▶ **Stated task**
Arrange the items in the stretch from the line containing "This screenshot has width=1416, height=796." through the line containing "pyautogui.click(x=13, y=86)" as a two-column CSV with the headers text and answer. Give one row per item, with its text and its answer each in a single quoted field and line breaks replaced by spaces.

▶ **Records shown**

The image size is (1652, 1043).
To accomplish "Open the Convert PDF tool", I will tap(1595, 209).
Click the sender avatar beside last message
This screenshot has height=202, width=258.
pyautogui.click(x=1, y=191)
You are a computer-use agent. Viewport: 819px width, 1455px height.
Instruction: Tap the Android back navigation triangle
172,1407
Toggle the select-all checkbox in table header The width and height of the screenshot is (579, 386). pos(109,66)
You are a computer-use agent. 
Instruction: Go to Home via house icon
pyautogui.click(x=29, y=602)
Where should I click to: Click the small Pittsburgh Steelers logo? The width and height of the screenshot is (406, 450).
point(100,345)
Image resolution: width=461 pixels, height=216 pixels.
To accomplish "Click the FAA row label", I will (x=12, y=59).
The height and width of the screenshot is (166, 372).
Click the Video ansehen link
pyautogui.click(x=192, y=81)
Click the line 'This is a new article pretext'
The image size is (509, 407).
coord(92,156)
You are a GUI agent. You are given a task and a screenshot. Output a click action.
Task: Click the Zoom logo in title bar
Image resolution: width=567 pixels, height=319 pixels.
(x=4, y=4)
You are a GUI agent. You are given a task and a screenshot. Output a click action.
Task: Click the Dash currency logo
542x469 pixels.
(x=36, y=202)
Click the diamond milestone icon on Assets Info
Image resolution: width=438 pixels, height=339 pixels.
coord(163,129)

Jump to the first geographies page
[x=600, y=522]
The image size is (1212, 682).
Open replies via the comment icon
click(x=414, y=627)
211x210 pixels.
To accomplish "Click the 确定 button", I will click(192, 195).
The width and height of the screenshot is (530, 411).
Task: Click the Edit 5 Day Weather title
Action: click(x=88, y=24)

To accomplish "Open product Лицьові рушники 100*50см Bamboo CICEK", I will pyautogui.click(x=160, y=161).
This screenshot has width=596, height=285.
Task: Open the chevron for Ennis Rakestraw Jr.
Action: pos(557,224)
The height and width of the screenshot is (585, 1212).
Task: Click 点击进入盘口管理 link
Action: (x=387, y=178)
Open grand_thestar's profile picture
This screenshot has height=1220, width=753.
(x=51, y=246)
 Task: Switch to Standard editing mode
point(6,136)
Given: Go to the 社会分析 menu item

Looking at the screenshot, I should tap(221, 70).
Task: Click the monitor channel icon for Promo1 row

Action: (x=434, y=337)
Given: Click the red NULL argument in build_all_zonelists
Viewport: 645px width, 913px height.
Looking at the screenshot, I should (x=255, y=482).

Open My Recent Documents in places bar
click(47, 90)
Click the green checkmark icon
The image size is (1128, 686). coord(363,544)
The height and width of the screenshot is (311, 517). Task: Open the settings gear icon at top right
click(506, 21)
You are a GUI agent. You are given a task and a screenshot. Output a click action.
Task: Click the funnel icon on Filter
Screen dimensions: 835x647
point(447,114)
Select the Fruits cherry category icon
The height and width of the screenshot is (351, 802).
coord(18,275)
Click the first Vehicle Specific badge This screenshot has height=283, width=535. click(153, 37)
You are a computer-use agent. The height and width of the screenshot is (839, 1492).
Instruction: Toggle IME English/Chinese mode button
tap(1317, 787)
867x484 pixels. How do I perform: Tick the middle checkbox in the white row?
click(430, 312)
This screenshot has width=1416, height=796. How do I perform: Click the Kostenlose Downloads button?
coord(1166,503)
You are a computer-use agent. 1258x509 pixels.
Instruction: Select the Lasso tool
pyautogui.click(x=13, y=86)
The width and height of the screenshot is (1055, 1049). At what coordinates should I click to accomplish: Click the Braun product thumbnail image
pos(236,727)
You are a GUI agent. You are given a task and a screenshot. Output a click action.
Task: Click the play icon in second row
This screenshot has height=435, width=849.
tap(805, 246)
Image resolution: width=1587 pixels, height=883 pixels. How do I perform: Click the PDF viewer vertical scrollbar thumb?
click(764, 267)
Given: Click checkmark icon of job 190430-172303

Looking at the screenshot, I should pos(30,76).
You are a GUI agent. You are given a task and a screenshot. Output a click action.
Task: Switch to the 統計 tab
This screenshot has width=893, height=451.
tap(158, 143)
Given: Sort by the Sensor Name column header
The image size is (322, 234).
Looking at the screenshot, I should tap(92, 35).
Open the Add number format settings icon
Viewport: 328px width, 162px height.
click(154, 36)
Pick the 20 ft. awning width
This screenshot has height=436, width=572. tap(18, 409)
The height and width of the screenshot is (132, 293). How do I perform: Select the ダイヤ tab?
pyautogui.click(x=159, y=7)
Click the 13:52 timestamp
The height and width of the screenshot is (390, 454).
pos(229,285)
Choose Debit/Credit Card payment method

▶ **Task response**
text,answer
"This screenshot has width=1416, height=796. How do I perform: Click the Kostenlose Downloads button?","coord(1166,503)"
"You are a computer-use agent. 1258x509 pixels. Instruction: Select the Lasso tool","pyautogui.click(x=13, y=86)"